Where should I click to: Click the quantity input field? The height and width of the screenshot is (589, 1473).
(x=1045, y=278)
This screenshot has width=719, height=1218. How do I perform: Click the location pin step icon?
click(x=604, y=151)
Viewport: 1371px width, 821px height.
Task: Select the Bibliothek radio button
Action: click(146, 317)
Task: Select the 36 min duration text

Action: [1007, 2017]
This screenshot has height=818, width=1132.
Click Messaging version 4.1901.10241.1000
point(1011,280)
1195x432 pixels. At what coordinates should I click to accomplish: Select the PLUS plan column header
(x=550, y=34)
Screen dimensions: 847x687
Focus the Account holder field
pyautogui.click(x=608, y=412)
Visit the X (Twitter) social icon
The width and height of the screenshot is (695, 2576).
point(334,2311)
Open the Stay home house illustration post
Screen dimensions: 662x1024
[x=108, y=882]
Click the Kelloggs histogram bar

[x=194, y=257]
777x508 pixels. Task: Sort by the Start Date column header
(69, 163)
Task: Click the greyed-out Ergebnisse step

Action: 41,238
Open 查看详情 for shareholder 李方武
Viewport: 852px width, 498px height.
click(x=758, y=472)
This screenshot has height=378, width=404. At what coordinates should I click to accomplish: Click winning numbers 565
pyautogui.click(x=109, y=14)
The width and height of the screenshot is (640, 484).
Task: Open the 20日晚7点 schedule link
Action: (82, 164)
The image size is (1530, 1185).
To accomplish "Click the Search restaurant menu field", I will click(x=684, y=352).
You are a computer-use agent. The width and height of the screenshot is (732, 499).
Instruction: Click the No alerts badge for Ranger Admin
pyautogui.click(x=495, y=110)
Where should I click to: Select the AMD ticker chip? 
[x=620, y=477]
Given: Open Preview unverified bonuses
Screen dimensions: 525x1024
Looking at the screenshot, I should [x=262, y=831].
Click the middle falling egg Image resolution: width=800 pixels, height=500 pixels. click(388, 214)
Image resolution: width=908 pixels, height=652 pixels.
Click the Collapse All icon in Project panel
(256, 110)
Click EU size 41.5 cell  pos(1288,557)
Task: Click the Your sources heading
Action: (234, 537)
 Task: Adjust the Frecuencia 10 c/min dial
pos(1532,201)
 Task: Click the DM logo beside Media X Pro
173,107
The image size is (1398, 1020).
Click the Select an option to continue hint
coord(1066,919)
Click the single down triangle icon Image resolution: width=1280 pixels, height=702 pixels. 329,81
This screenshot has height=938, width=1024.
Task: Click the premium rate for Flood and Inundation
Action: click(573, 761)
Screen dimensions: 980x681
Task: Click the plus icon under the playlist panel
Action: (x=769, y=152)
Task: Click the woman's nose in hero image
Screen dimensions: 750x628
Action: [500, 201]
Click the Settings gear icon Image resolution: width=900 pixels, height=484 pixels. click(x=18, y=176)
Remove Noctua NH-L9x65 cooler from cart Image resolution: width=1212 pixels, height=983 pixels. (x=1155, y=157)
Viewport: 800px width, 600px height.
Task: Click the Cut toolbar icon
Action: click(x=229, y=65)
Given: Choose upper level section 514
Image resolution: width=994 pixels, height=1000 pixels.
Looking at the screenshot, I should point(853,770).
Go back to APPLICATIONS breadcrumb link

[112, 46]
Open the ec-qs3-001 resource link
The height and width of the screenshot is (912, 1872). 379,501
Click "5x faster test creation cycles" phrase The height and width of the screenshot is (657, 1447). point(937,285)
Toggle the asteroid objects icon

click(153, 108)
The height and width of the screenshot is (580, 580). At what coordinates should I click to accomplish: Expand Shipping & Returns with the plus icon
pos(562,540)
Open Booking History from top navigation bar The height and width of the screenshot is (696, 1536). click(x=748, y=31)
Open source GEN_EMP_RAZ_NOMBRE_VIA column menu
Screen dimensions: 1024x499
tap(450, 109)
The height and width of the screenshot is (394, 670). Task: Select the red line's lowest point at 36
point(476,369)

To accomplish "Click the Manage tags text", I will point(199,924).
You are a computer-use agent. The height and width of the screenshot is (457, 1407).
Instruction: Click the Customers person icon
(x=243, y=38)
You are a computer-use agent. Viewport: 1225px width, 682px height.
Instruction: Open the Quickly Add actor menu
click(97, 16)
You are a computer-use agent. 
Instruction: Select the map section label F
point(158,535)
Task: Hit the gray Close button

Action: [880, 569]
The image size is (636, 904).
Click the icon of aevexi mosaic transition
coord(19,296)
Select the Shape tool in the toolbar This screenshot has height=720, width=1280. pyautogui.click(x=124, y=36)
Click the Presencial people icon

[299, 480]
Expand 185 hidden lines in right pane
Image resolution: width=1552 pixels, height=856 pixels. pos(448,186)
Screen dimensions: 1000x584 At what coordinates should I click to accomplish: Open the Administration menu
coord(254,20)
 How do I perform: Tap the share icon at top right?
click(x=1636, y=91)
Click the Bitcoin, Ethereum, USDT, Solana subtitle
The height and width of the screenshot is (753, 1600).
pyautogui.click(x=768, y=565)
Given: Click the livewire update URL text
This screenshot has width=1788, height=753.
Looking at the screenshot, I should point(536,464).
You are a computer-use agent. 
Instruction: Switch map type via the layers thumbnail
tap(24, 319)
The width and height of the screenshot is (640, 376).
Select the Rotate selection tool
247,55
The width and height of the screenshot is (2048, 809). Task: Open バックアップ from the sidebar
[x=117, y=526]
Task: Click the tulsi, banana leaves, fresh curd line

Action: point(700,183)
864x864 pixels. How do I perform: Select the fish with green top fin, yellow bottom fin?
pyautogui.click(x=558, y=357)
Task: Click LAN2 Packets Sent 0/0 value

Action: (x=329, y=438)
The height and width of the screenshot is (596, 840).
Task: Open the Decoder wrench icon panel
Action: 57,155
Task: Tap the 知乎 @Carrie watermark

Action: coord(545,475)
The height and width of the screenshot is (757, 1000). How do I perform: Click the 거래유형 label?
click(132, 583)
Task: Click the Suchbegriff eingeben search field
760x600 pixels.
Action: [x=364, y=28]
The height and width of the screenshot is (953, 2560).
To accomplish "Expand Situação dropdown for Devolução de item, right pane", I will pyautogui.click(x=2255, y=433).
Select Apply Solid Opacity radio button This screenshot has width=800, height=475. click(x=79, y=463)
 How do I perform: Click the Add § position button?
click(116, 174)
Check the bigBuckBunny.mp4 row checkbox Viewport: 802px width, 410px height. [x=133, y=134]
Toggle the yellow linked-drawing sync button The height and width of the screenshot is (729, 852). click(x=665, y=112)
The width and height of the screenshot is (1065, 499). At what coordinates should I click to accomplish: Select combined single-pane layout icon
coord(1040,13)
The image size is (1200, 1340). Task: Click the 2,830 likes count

● Exercise objective: If a line above holds the string "Given", count it; give the final total as the only output.

● Expected answer: 3